不動産の賃貸料収入を個人の確定申告で処理する場合、収入の計上方法と、帳簿のつけ方について検討する必要があります。ご質問のケースでは、以下の点がポイントになります。
1. 収入の帰属
A物件(母親所有):賃貸料収入は母親に帰属します。
B物件(父親と母親の共有):賃貸料収入は、共有持分に応じて父親と母親に帰属します。
2. 帳簿のつけ方
原則:それぞれの収入に対応する経費を差し引いて所得を計算し、確定申告する必要があります。
実務上の対応:ご質問のケースのように、一つの口座で管理している場合、以下のいずれかの方法が考えられます。
具体的な処理方法
以下のいずれかの方法で、父親の口座取引を入力する際にA物件の賃貸料収入を調整します。
方法1:A物件の賃貸料収入を「事業主貸」として処理する
父親の口座に入金されたA物件の賃貸料収入を、父親から母親への貸付(または贈与)とみなして処理します。
仕訳例:
(借方)事業主貸 ○○円 / (貸方)不動産収入 ○○円
この方法では、父親の収入として計上されたA物件の賃貸料収入を相殺し、帳簿残高とのずれを解消できます。
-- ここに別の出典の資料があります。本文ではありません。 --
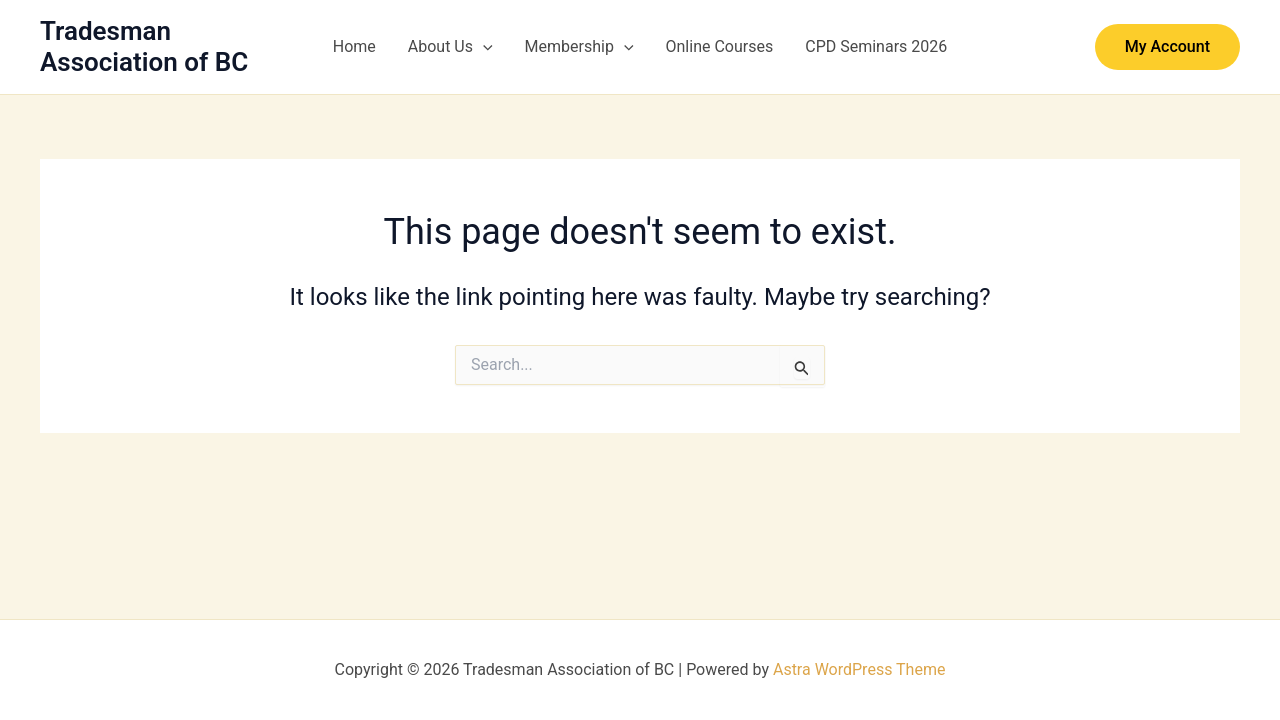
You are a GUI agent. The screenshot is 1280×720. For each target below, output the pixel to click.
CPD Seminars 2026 (876, 46)
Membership (579, 47)
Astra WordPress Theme (859, 669)
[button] (483, 47)
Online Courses (720, 46)
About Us (450, 47)
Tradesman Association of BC (144, 46)
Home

確定申告:母親はA物件の賃貸料収入を、自身の不動産所得として申告します。
方法2:A物件の賃貸料収入を「預り金」として処理する
父親の口座に入金されたA物件の賃貸料収入を、一時的に預かっているお金として処理します。
仕訳例
(借方)普通預金 ○○円 / (貸方)預り金 ○○円
その後、母親にA物件の賃貸料収入を渡した時点で、預り金を相殺します。
仕訳例
(借方)預り金 ○○円 / (貸方)事業主貸 ○○円
確定申告:母親はA物件の賃貸料収入を、自身の不動産所得として申告します。
方法3:按分計算を行う
A物件の賃貸料収入を、父親の口座に入金された時点で、母親への送金として処理します。
仕訳例
(借方)事業主貸 ○○円 / (貸方)不動産収入 ○○円
この方法では、父親の収入として計上されたA物件の賃貸料収入を相殺し、帳簿残高とのずれを解消できます。
確定申告:母親はA物件の賃貸料収入を、自身の不動産所得として申告します。
注意点
贈与税:A物件の賃貸料収入を母親に渡す際に、贈与とみなされる可能性があります。年間110万円を超える贈与には贈与税がかかるため、注意が必要です。
証拠書類の保管:賃貸契約書、領収書、通帳のコピーなど、収入や経費を証明する書類を保管しておきましょう。
その他
B物件の賃貸料収入については、父親と母親の共有持分に応じて、それぞれの不動産所得として申告する必要があります。
地代の支払いや生活費の引き出しについても、それぞれの収入に対応する経費として、適切に按分して計上する必要があります。
石割先生、ご回答ありがとうございます。
3通りの処理の仕方、確認すべき書類、按分の申告など参考に進めてみるよう伝えます。
本投稿は、2025年02月06日 08時05分公開時点の情報です。 投稿内容については、ご自身の責任のもと適法性・有用性を考慮してご利用いただくようお願いいたします。